> On Mar 30, 2017, at 1:08 PM, Karl Wagner via swift-evolution 
> <[email protected]> wrote:
> 
>>      • What is your evaluation of the proposal?
> +1
> 
>>      • Is the problem being addressed significant enough to warrant a change 
>> to Swift?
> Yes
> 
>>      • Does this proposal fit well with the feel and direction of Swift?
> Yes
> 
>>      • If you have used other languages or libraries with a similar feature, 
>> how do you feel that this proposal compares to those?
> Lots of languages have key-paths, but usually they are strings. This adds 
> some type-safety, so that’s nice.
> 
>>      • How much effort did you put into your review? A glance, a quick 
>> reading, or an in-depth study?
> A quick reading. I also have a couple of questions:
> 
> 1) Can we get keypaths from protocol existentials?
> 
> protocol MyProto {
>     var something: Int { get }
> }
> struct MyThing: MyProto { /* … */ }
> 
> let myProtoSomethingKeypath = #keypath(MyProto, .something)
> let value: Int = MyThing()[keypath: myProtoSomethingKeypath]  // seems 
> reasonable, right?

Yeah, that would be a natural thing to support.

> 2) What about if it has associated types?
> 
> let secondElement = #keypath(Collection, .subscript[1])  // if 
> Collection.Iterator.Element had constraints, could we dig in to the instance?
> 
> let _: Int = [1,2,3][keypath: secondElement]
> let _: String = [“a”, “b”, “c”][keypath: secondElement]
> 
> 
> But I’d still +1 the proposal even if was limited to concrete types.
> 
> Also, that brings me to 2 related comments regarding the evolution of the 
> feature:
> 
> 1) It would be nice to allow keypaths of constrained protocol existentials
> 
>     let secondElementFirstCharacter = #keypath(Collection where 
> Iterator.Element == String, .subscript[0].characters.first)
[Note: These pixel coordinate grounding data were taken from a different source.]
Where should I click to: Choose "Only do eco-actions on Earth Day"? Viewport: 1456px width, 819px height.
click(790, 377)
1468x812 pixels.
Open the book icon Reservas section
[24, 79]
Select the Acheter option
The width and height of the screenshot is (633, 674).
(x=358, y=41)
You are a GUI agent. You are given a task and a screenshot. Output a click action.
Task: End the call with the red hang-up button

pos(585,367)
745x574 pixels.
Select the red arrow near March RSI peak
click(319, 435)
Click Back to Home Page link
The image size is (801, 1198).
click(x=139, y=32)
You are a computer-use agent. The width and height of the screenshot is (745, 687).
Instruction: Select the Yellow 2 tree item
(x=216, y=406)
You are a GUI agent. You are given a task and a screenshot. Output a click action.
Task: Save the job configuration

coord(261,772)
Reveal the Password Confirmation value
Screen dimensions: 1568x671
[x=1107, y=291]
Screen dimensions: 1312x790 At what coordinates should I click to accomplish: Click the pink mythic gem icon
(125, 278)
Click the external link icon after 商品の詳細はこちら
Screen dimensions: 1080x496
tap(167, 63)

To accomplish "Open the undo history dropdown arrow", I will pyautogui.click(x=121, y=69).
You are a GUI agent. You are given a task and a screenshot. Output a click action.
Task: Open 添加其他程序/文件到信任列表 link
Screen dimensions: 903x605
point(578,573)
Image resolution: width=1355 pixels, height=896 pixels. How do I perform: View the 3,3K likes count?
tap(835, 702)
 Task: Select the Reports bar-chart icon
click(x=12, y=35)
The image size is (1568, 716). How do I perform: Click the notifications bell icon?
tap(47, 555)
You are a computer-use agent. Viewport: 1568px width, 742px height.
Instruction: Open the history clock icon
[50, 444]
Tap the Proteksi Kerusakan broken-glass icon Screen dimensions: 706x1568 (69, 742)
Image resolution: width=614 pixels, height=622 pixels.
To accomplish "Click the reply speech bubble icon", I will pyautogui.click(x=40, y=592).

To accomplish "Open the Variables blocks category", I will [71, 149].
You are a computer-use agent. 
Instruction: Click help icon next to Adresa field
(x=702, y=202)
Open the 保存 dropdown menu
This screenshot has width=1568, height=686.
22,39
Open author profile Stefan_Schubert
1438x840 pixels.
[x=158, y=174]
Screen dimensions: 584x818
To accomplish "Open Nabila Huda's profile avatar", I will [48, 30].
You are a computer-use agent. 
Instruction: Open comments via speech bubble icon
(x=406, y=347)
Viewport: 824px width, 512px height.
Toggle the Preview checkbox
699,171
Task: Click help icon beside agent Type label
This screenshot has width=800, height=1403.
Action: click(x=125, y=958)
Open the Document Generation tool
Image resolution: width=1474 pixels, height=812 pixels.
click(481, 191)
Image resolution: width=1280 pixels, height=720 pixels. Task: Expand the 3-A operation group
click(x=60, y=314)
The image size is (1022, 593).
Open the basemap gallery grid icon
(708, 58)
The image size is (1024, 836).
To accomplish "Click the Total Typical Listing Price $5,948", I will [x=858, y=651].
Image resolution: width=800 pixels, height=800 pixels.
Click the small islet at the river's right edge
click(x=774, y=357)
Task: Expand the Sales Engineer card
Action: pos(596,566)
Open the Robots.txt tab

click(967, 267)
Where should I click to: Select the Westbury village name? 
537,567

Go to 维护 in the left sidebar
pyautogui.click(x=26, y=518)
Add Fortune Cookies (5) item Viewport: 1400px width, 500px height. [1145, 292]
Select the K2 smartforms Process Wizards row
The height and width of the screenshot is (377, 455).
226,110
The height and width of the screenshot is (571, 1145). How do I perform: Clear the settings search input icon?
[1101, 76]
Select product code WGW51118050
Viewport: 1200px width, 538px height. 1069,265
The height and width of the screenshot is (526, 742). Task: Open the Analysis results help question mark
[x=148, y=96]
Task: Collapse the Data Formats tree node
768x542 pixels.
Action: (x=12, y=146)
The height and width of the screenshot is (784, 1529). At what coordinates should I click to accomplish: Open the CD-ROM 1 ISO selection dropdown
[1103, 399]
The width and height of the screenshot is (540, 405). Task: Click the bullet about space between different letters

These would rely on supporting generalized existentials in the language at 
large.

> 2) It would be nice to be able to get keypaths to members which we don’t know 
> exist. Members and protocol conformances may be retroactively added by 
> 3rd-party code.

You could define a library function that applies a key path to a base value, if 
the base value is castable to the root type of the key path. That might be a 
useful enough thing to absorb into the standard library at some point, but it 
doesn't seem to me like it strictly needs to be part of the core proposal.